So in other words you are saying that it is a lawful exercise of the president's power to commit felony obstruction of justice. You have not thought the consequences of this through. If he can commit felony obstruction of justice can he have the FBI and/or administration members go over and secretly intimidate witnesses not to testify? Can he go through and purge all the records of his criminal activity? If so, how would Congress or anyone else ever know that Trump and/or his associates were committing crimes or abusing power? Hell, what if Trump had his friend go over and literally murder every member of Congress and then told the FBI to drop the investigation? Can't impeach him if you're dead. (I know that's an extreme example but I see no limiting principle in your argument that would prevent it)

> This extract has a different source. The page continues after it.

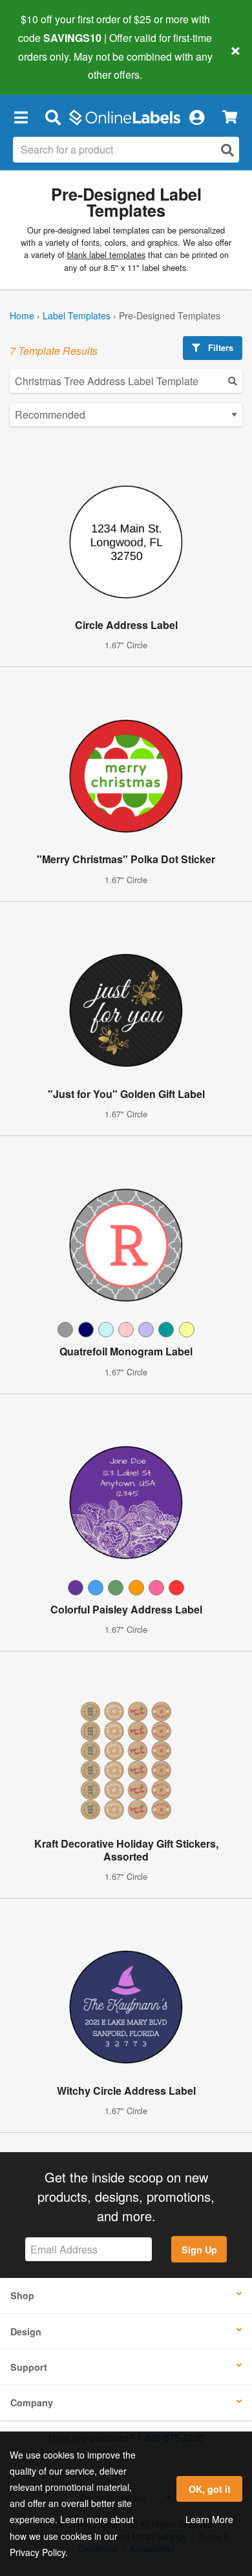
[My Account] (196, 117)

Congress simply does not have the technical capability or experience to properly investigate large swaths of federal crimes. Particularly relevant to this case is that Congress has no capacity to investigate money laundering, counterintelligence investigations for conspiracy with hostile foreign powers, or other financial crimes Trump, his family, or his associates have engaged in. When Congress investigates that stuff these days they do so by... you guessed it... asking the executive agencies like the FBI for help. If the FBI just said no and refused to investigate it Congress would be stuck either impeaching the President based on functionally no evidence or letting it go.
This is basically a recipe for unlimited criminal behavior by the president and his associates.